**Fragmento citado:**
++++++++++

En toda la ciudad se pueden ver los perros sueltos, perdidos de sus amos o de los lugares donde habitualmente conseguían comida. En los techos de los barrios quedaron los gatos, que supieron trepar pero no huir y ahora, desde hace más de dos semanas, andan en manada buscando restos o recordando cómo cazar. Los chanchos y las gallinas tuvieron menos suerte. Claudio, uno de los hombres que pasó toda la inundación y después montado en un techo exhibe un agujero en su dentadura acusando a una gallina que desplumó y comió cuando nadie se atrevía a entrar en su barrio, el San Lorenzo al fondo. Durísima, dice. Si ahora tuviera que hacerlo de nuevo no se animaría, pero en los primeros días, junto a sus vecinos, aprendió a carnear chanchitos que venían nadando, a cuerearlos y faenarlos. La necesidad es buena maestra, dice. Hacia el norte de la ciudad, en el barrio Los Troncos, huyeron jaurías completas de perros hambrientos, más chanchos y demasiadas ratas. Lo que nunca llegó fue la ayuda que veían por televisión. Ni siquiera les avisaron que ya no se iba a poder tomar el agua de los pozos. En ese barrio ya hay muchos enfermos de diarrea. Los pozos negros, como en toda la zona inundada, también están tapados y rezuman un olor que ni la cal puede apagar. “Pero acá nos arreglamos bien entre todos, como hicimos siempre. Al principio les llevamos tortas fritas y mate cocido a los quedaban en los techos, era lo único que teníamos. Ahora ya conseguimos hacer guisos de fideos”, dice Ana Sánchez, orgullosa.
Todo esto ha sido dicho, escrito, denunciado. La inundación pierde espacio en la información diaria, como si con el agua se hubiera retirado también la tragedia. Sin embargo, lo único que se modificó en Santa Fe es que al agua la reemplazó el barro. Al temor a las enfermedades, las enfermedades. A los probables problemas del hacinamiento, sus secuelas.

++++++++++

**Extracto de datos:**
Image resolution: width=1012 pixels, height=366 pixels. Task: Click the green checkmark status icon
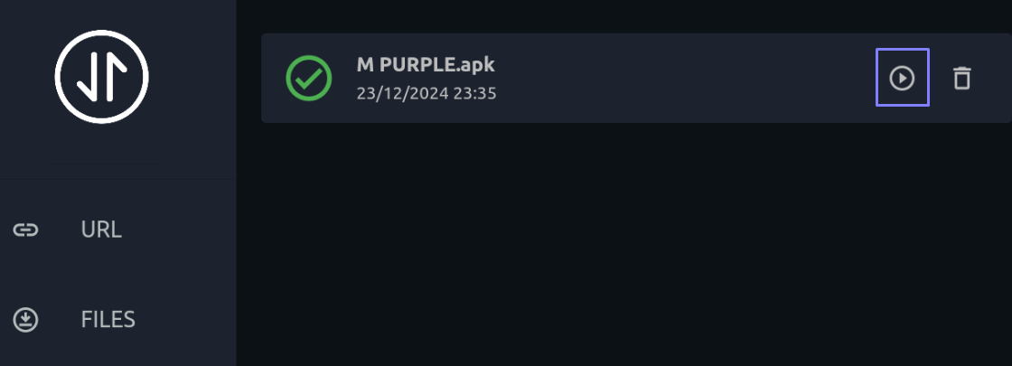309,78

++++++++++

**Consigna:** Actualiza el texto sobre la inundación desde "Todo esto ha" hasta "hacinamiento, sus secuelas.", y sustituye "barro" por "lodo". El material no guarda relación con el texto sobre la inundación.

**Respuesta:**
Todo esto ha sido dicho, escrito, denunciado. La inundación pierde espacio en la información diaria, como si con el agua se hubiera retirado también la tragedia. Sin embargo, lo único que se modificó en Santa Fe es que al agua la reemplazó el lodo. Al temor a las enfermedades, las enfermedades. A los probables problemas del hacinamiento, sus secuelas.